For the testimonials to look real and convincing, they should have a number of additional tokens, like a portrait and full name, possibly the job title. Also, it will be great if you indicate their location and a link to the social media account as well.
After you have described your photographer biography, let the viewers know you even better by following you on the social media of their preference, the link to which they can find below.
Don’t bother to include a share/tweet link as the About page of a photographer is something rarely anyone would like to share.
Since you’re not yet a big celebrity with international fame, try to not write self-important notions on the bio page. Some potential clients might just think you’re a capricious prima donna or that you won’t listen to their requests or directions and create other difficulties at work.
A passage like this is definitely too harsh: “I never want to take a predictable or boring picture. So I fight this by asking after every shot whether it is something worthy of being put in a gallery!”. There isn’t anyone who would try to take predictable pictures.
There isn’t much to explain here. Just give a short description, don’t write a novel. You want the clients to crave for more information. If you don’t know where to start, take a look at the official website of Leawo to find the best Facebook bio ideas.
While your equipment is very important to you and might prove a few points to other professionals, the crucial point of how to write photographer bio is to remember that it is meant for a client.

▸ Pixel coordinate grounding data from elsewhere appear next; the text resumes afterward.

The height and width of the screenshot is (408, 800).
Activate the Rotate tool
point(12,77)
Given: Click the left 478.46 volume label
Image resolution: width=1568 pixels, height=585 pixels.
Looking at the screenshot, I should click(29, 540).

This information will not only fail to impress them, but almost none will make out what you’re talking about here. Plus, the complicated words and unknown model numbers will scare clients away from you and towards someone more understandable.
Get rid of any imperfections like typos, grammar or spelling mistakes, uncouth phrases and the rest. If you can’t seem to write decently or don’t know the language well enough, hire a writer for the job and don’t even think of using an online translator for making copies in other languages.

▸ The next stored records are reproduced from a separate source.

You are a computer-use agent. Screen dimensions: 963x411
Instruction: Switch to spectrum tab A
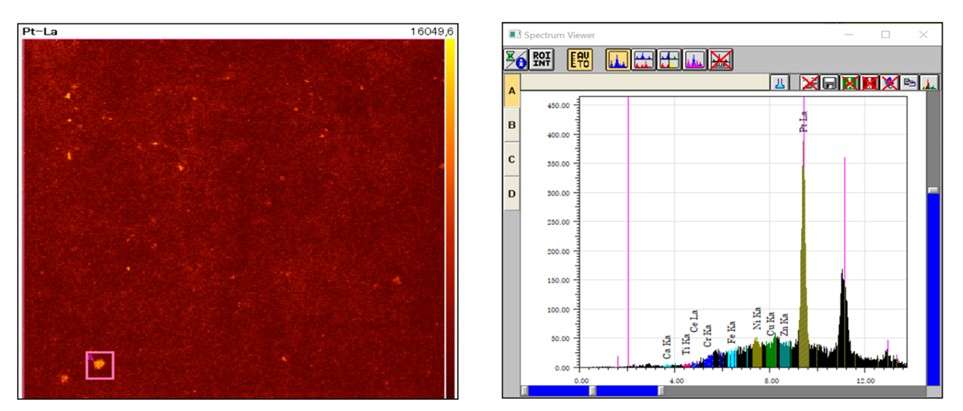tap(512, 91)
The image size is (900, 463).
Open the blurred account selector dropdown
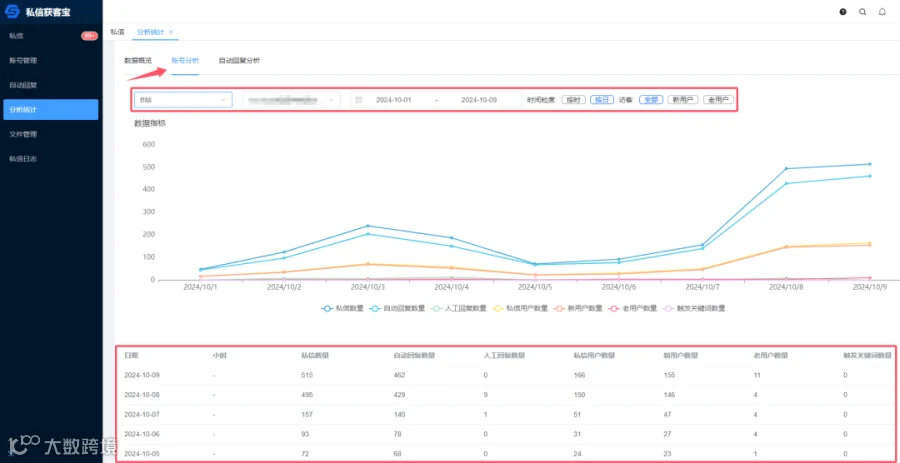pyautogui.click(x=290, y=100)
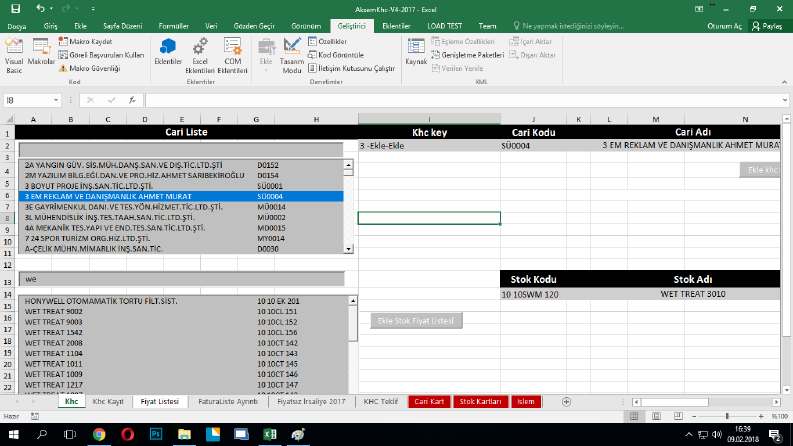
Task: Click Kod Görüntüle in the ribbon
Action: point(336,55)
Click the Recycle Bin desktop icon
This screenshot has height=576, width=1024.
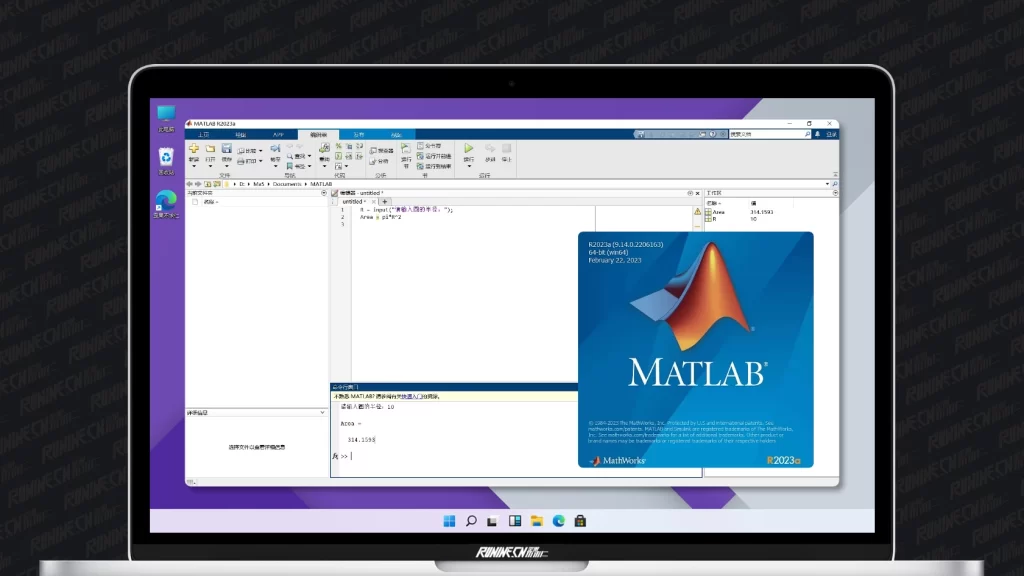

In addition, engage at least one more person to read through your text. People won’t trust someone who didn’t even bother to proof-read their own introduction.
If you want to grab someone’s attention, you need to insert some creativity and a bit of fun into the text.

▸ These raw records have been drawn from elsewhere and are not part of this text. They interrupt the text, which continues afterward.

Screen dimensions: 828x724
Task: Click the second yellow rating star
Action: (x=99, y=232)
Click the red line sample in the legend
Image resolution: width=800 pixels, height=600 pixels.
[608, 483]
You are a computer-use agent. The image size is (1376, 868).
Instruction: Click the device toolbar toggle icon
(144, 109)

For instance, Kyle Dreier decided to make key points out of his lack of adventure in life and an abundance of cheesecakes. He writes that his dad spent 3 years in Malawi (Africa) shooting on a Yashica Mat camera when he was only in his 20s.
He regrets that he doesn’t have such a story to tell since he grew up in Texas, where there is hardly any wildlife, and spent most of his time in the kitchen. On a special day, he can make a stunning cheesecake, the rest of the days he can simply eat one.
Still, he enjoys doing food photography, cooperating with a team of stylists and other specialists who work together to make art out of food.
If you look at each photographer bio example below, you will find that conciseness, informativity and thoughtfulness are their strengths.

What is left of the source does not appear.